Set down, word for word, the line with "集英社プライバシーガイドライン (257, 2529)" and the lines after it through the final line of the data below, without pictures.

**Dataset content:**
# # # #

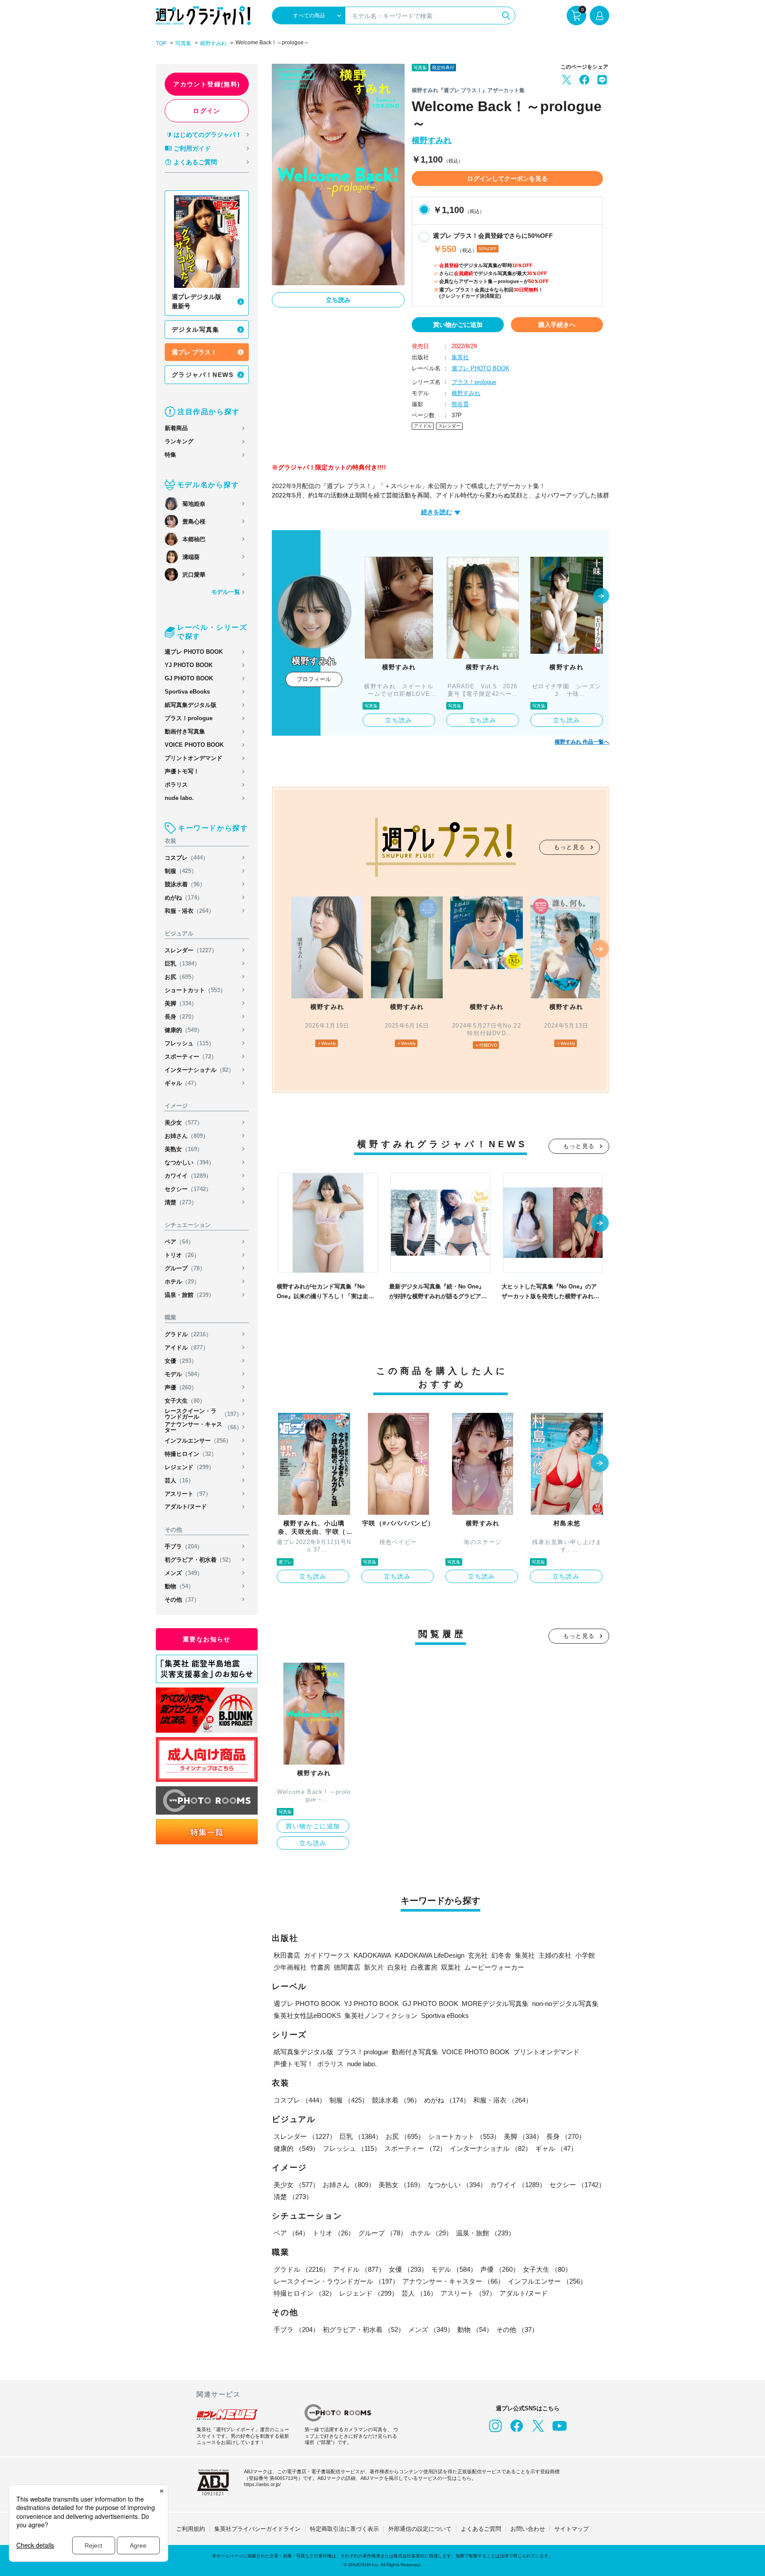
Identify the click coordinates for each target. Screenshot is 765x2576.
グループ (185, 1268)
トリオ (182, 1255)
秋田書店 (287, 1955)
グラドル (188, 1334)
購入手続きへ (557, 324)
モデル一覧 (225, 592)
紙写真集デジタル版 (190, 705)
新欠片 (374, 1967)
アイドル (187, 1347)
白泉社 (397, 1967)
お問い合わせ (527, 2529)
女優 (181, 1361)
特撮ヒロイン (191, 1454)
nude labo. (179, 798)
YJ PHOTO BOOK (188, 665)
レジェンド (189, 1467)
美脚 (181, 1003)
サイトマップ (571, 2529)
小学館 (585, 1955)
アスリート (188, 1493)
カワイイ (188, 1175)
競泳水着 (185, 884)
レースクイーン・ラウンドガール (203, 1414)
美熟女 (184, 1149)
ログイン (206, 110)
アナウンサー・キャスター (203, 1427)
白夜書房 (424, 1967)
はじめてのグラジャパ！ (208, 134)
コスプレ (187, 857)
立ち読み (338, 299)
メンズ (184, 1573)
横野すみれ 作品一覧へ (582, 742)
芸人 (179, 1480)
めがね (184, 897)
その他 (182, 1599)
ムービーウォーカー (494, 1967)
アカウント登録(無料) (206, 84)
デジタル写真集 (196, 329)
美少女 (184, 1122)
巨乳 (182, 963)
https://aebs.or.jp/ (262, 2484)
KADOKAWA (372, 1955)
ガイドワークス (327, 1955)
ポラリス (176, 784)
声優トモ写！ (182, 771)
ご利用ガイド (192, 148)
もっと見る (570, 847)
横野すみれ (213, 43)
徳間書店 (347, 1967)
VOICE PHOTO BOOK (194, 744)
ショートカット (195, 990)
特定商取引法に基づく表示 (344, 2529)
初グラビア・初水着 (199, 1559)
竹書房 (320, 1967)
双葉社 (451, 1967)
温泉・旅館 (189, 1295)
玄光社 (478, 1955)
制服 (181, 871)
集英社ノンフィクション (380, 2015)
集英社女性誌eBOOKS (307, 2015)
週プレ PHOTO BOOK (194, 651)
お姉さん (187, 1136)
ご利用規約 (190, 2529)
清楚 (181, 1202)
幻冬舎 (501, 1955)
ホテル (182, 1281)
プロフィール (314, 679)
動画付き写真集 (185, 731)
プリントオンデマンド (193, 758)
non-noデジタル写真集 (565, 2003)
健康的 (184, 1030)
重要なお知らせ (207, 1639)
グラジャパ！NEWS (202, 374)
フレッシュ (189, 1043)
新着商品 (176, 428)
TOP (161, 43)
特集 (170, 454)
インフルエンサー (198, 1440)
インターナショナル (199, 1070)
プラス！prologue (188, 718)
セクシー (188, 1189)
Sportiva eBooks (187, 691)
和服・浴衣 (189, 911)
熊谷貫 (460, 404)
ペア (179, 1241)
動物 (179, 1586)
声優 (181, 1387)
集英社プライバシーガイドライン (257, 2529)
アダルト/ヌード (186, 1506)
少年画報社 (290, 1967)
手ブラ (184, 1546)
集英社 (460, 357)
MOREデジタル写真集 (495, 2003)
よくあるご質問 (195, 162)
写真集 (183, 43)
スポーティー (191, 1056)
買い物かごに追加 (458, 324)
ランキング (179, 441)
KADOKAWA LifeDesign (429, 1955)
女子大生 (185, 1400)
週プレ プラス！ (194, 352)
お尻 (181, 977)
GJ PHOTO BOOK (189, 678)
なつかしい (189, 1162)
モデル (184, 1374)
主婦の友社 (555, 1955)
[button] (601, 597)
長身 (181, 1016)
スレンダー (191, 950)
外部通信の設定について (420, 2529)
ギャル (182, 1083)
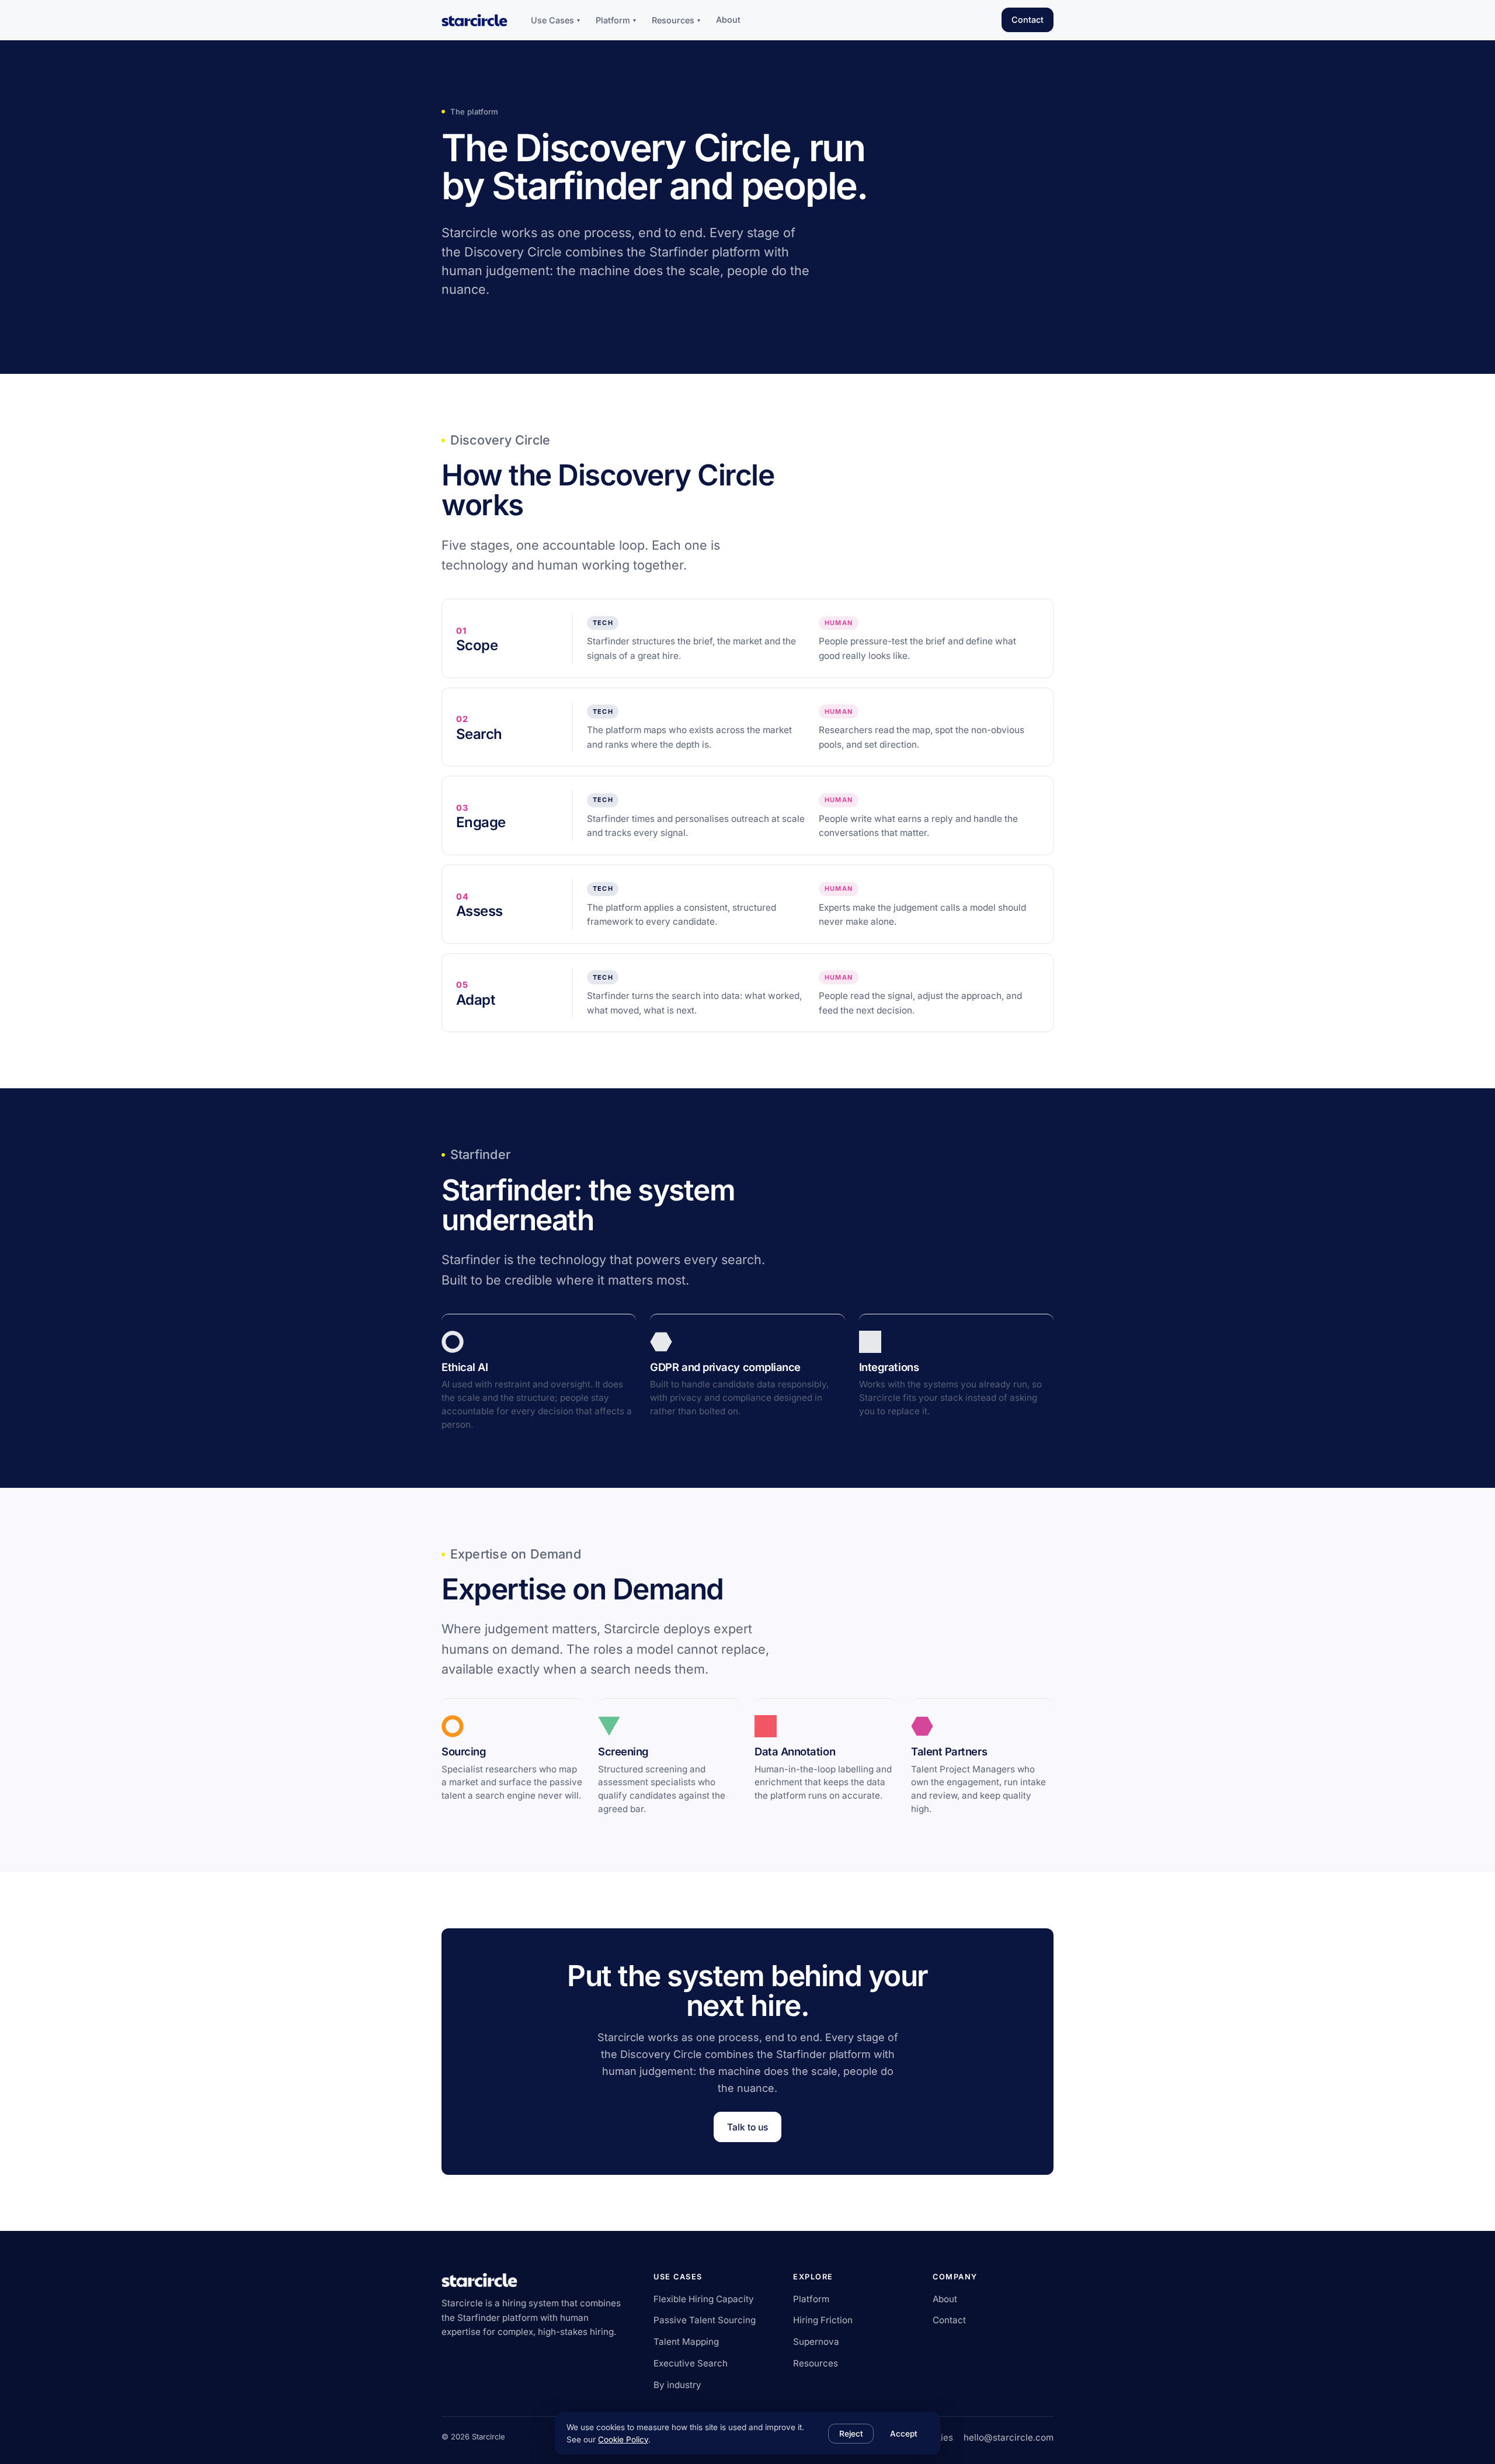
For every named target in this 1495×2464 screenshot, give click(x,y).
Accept (903, 2433)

# # # #

**Your response:**
集英社プライバシーガイドライン (257, 2529)
アダルト/ヌード (186, 1506)
少年画報社 (290, 1967)
手ブラ (184, 1546)
集英社 (460, 357)
MOREデジタル写真集 (495, 2003)
よくあるご質問 (195, 162)
写真集 (183, 43)
スポーティー (191, 1056)
買い物かごに追加 (458, 324)
ランキング (179, 441)
KADOKAWA LifeDesign (429, 1955)
女子大生 (185, 1400)
週プレ プラス！ (194, 352)
お尻 (181, 977)
GJ PHOTO BOOK (189, 678)
なつかしい (189, 1162)
モデル (184, 1374)
主婦の友社 (555, 1955)
[button] (601, 597)
長身 (181, 1016)
スレンダー (191, 950)
外部通信の設定について (420, 2529)
ギャル (182, 1083)
For every named target in this 1495×2464 screenshot, give click(x,y).
Accept (903, 2433)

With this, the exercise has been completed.